My mom ruined me. (Sorry Mom but you did.) I'm damaged and broken. I fall apart and loose my (BLEEP).... when I have to say 'goodbye'. As the story goes, when I was about 2- my grandparents moved from our hometown to Florida. You know they had to go where peeps go to feel young again. My mom was, understandably, devastated. She sobbed and I, at 2, comforted her. Apparently I rubbed her back and told her it would be ok.
That did it. I HATE (I'm not supposed to use that word but I do) GOODBYES. From that moment on "Goodbyes" transform my normally calm self into a freak show with heavy tears, uncontrollable shaking and a lot of lip biting. It's involuntary- it just happens. Sometimes I even try to smile through it so that it doesn't happen...makes it worse! On the flip side, many people that I know take it in stride. A pat on the back, shake of the hand, a one armed hug. It's all good (while I rock back in forth in the corner.)
In this life we have an abundance of goodbyes. Each day presents itself with a plethora of opportunities for new goodbyes. Husband goes off to work, kids go off to school, friend comes for coffee and leaves.. and the list goes on. (I typically do these goodbyes with out gyrating- so that's good.) These goodbye’s we rarely think about.
Then there are the REAL ONES. The ones that cut. The ones that count. The ones that bring the kind of finality that our human minds and hearts don’t want to experience. These goodbyes are so incredibly painful. Being separated from the physical presence of someone you love is suffocating. With physical presence comes a perceived security. Humans like to feel secure. The removal of this presence causes pain and uncertainty. Absence leaves a gaping hole that is yearning to be filled.
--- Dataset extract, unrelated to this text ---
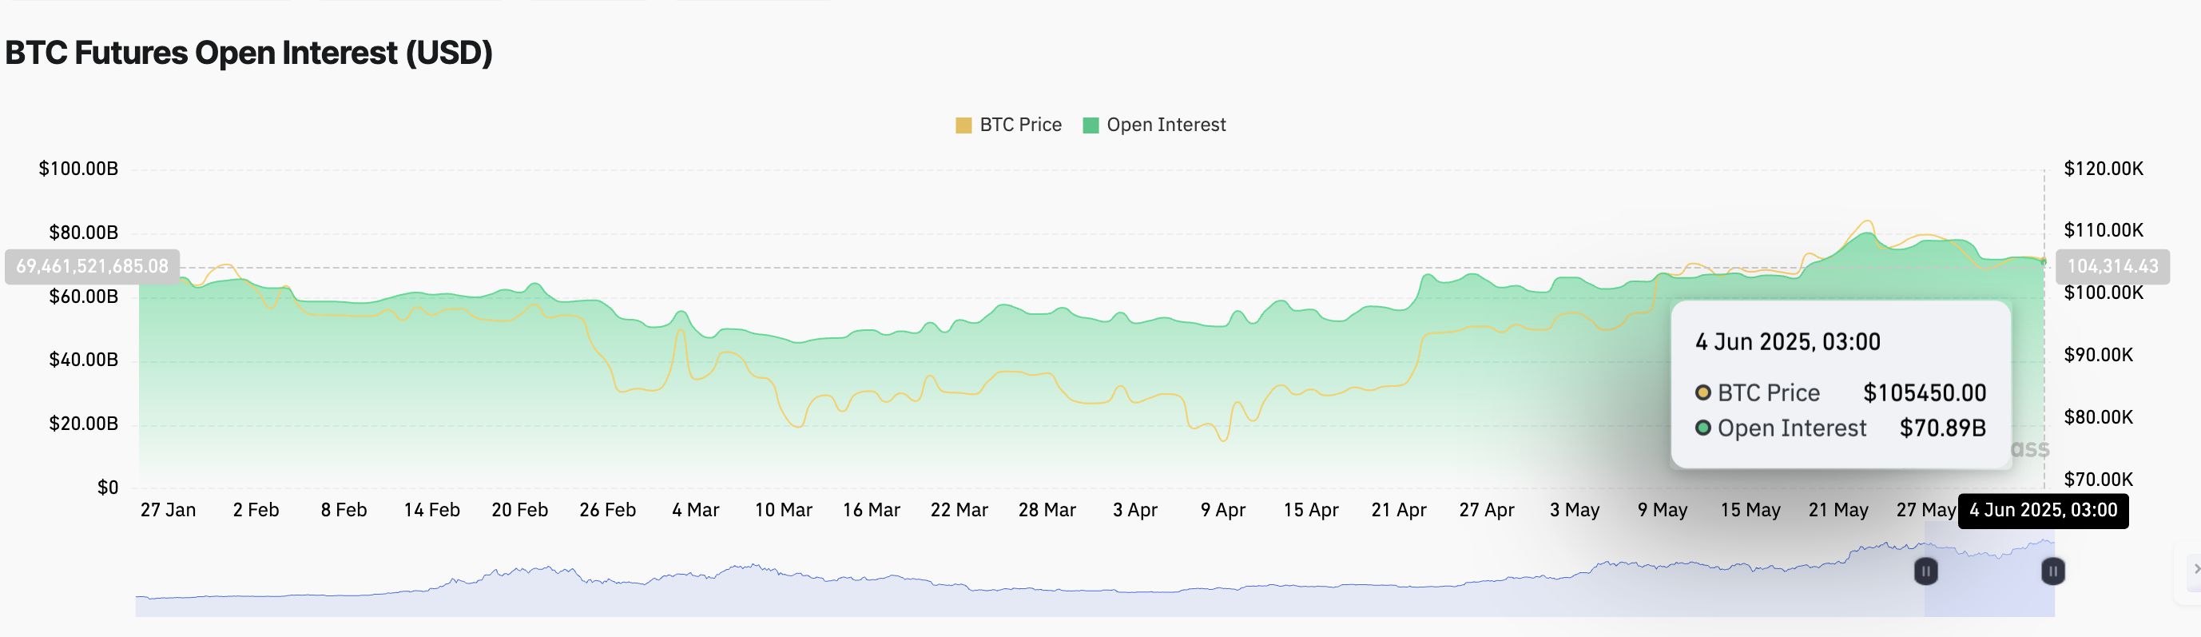Click the right range slider handle
Image resolution: width=2201 pixels, height=637 pixels.
[x=2052, y=570]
When I lost my grandpa a few years back a few of my family members, including me, spoke at his funeral. They walked up to the altar with poise and confidence and did beautifully. Me, not so much. I fell apart. I was shaking and squeaking incommunicably. (Thanks mom- I kid.) Their composure and my break down were not direct correlations to what that amazing man meant in each our lives, or our love of him- we just all handled it differently.
Here's the problem: The way each of us deals with things is individual to our being. One complication with loss is that because of the fact that we all deal with it so differently it can create more loss if each person experiencing it isn't allowed to deal with it in their own way. Bitterness and misunderstanding can rear their ugly heads between the living. Dealing with pain manifests itself in each person so differently. There is no love scale-o-meter that exists to determine which way of dealing with loss is indicative to how much you loved them. You all loved them. Period. Trying to recognize other people’s way of dealing can also give you a glimpse into their grief as well. That is a bond that needs to be formed or you risk irreversible damage in your living relationship.
The immensely gapping hole that is left when our loves leave this world, in my experience, can't be filled. I don't even try because each person has his or her own special place in my enormous heart. I create new hills from which others can slide down, but I don’t try to fill the hole that is left with anything but the memories of the one I lost.
Although I’m filled with the certainty of heaven and promise of forever-I still do goodbye’s horribly. . I KNOW THAT I WILL SEE HIM AGAIN and that does give my small human mind great comfort. The pain that I felt was the beginning of my healing. That hole that once was gaping is filled with the memories of beaches, and ground up meat and pickle sandwiches, Old Milwaukee, being thrown in the pool, and lots of laughter. As life tends to do it came full circle… I received comfort from my kids patting me on the back telling me it would be ok. I also know that no matter how tough goodbyes are for me, I am blessed to be able to say goodbye because that means that I was also able to say Hello.